In 1992, Mark Thompson made his NASCAR Winston Cup Series debut. 25 years later, he will make his return to the now-Monster Energy NASCAR Cup Series at Talladega, where he will drive the #15 for Premium Motorsports.
Thompson currently competes part-time in the Xfinity and ARCA Racing Series, the latter in which he is a restrictor plate ringer, competing at Daytona International Speedway and Talladega Superspeedway on an annual basis since 2010. He has raced in ARCA since 1991, and finished 3rd in the 1997 ARCA standings with two wins. In 2015, he became the oldest polesitter in Daytona history at the age of 63.

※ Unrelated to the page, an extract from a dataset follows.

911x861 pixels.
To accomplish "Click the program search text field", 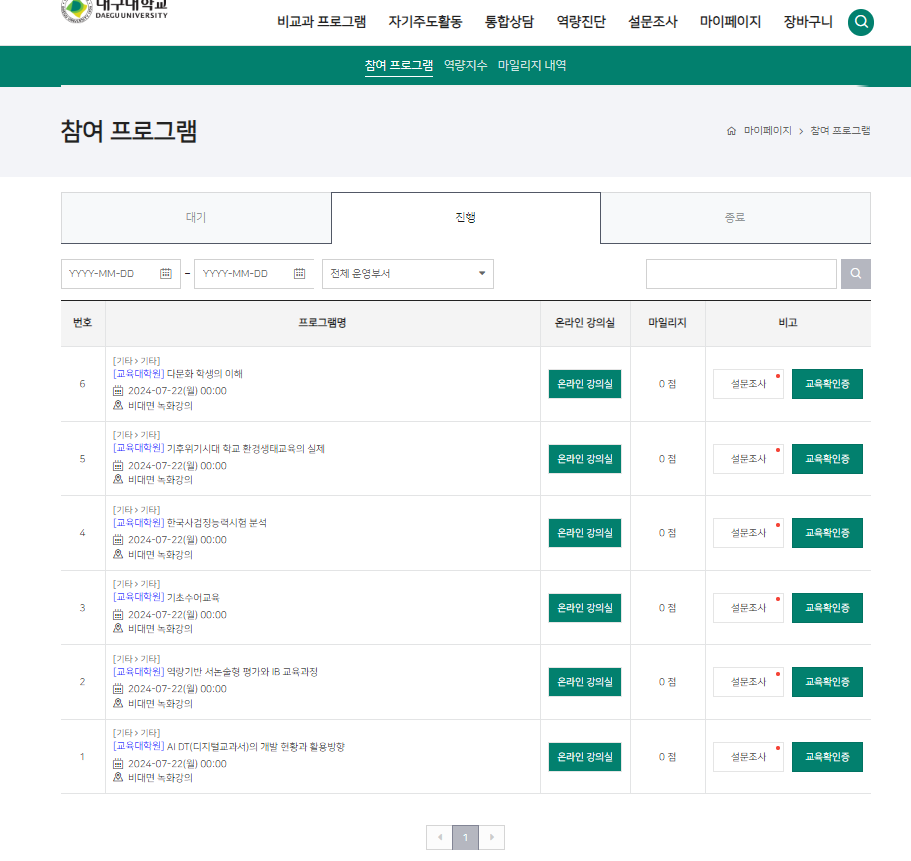I will point(741,274).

During the 2017 ARCA season, he drove the #66 at the two superspeedways for MBM Motorsports, finishing 31st in both events. He also drives the #13 for MBM in the Xfinity plate races; he has a best finish of 27th at the 2015 Talladega race.

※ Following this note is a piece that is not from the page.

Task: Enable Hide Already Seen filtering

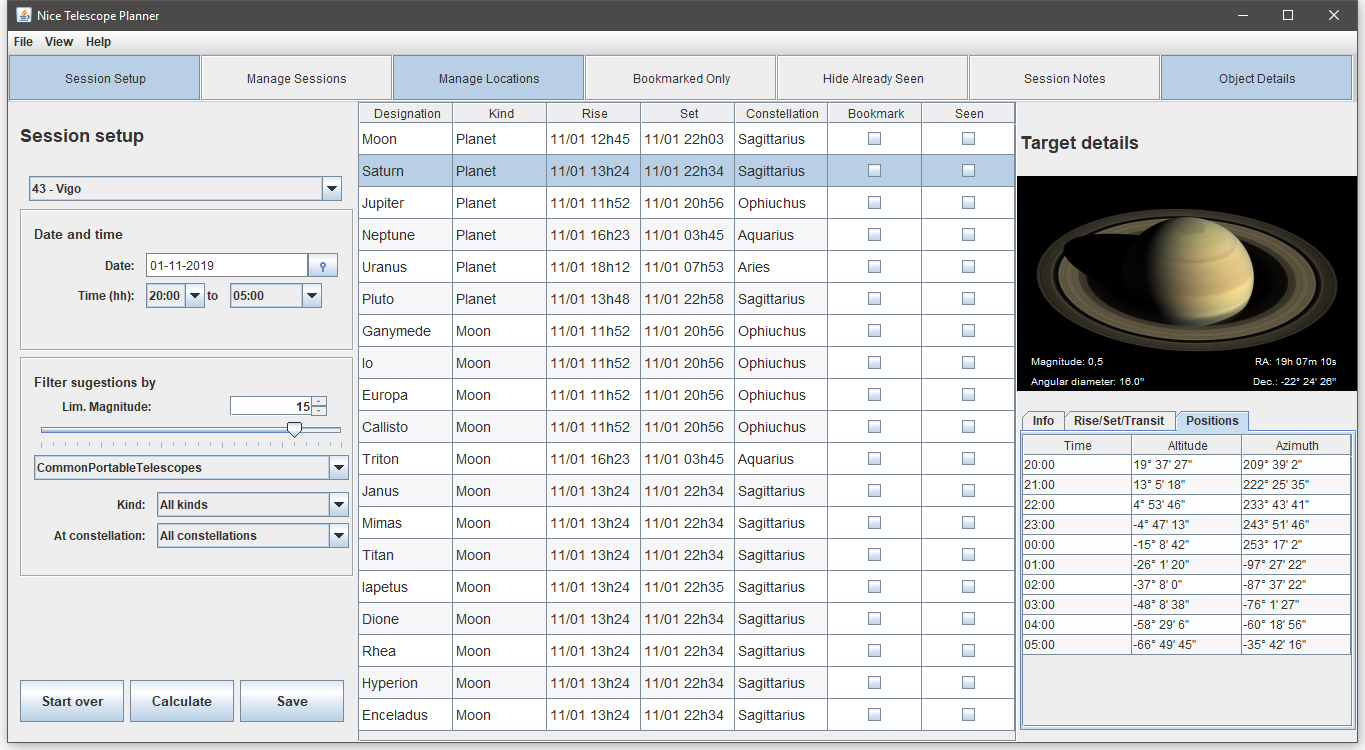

A United States Air Force warrant officer in Vietnam, he flew helicopters in combat. Upon returning to the United States in the late 1970s, Thompson founded Phoenix Air as a parachuting school; the company has since evolved into an air transport company with ties to the armed forces and various government agencies. The company also provides provides tactical electronic warfare training services for the Air Force and Air National Guard, along with the Navy. Besides military, Phoenix Air has also assisted in carrying government workers infected with illnesses, such as a mission to transport Ebola-stricken Americans from Liberia. Phoenix Air occasionally sponsors MBM’s cars.
In 1992, Thompson failed to qualify for the Cup race at Darlington Raceway for Gray Racing. Later in the year, he ran his first Cup race at Pocono, finishing 39th. He later missed the 1993 Pepsi 400 after not making a qualifying attempt, and withdrew from the 1994 Daytona 500. 23 years after the 500 and 25 years after his first and only Cup race, he makes his return to the series.

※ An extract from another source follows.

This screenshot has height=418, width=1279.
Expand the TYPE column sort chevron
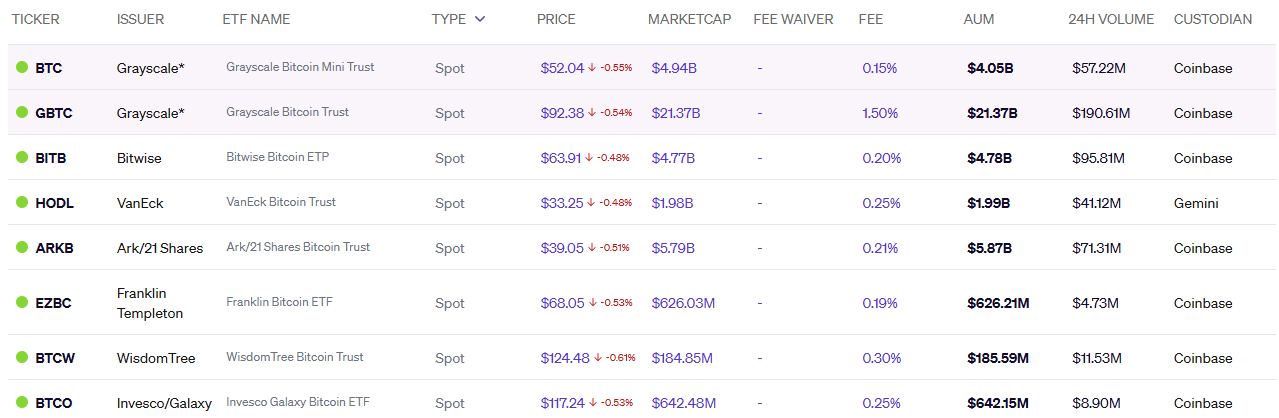pos(480,19)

Between the 1993 Pocono race and the upcoming Alabama 500, 814 Cup races have been run. To place this into further perspective, four-time series champion Jeff Gordon’s entire Cup career ran between Thompson’s two starts. However, it would not be the longest margin between starts; Jimmy Ingram ran the 1952 Southern 500 as a 24-year old, though he would not participate in another Cup race for 28 years, returning at the 1980 Dover spring race as a 52-year old.
The Alabama 500 from Talladega will take place on Sunday, October 15.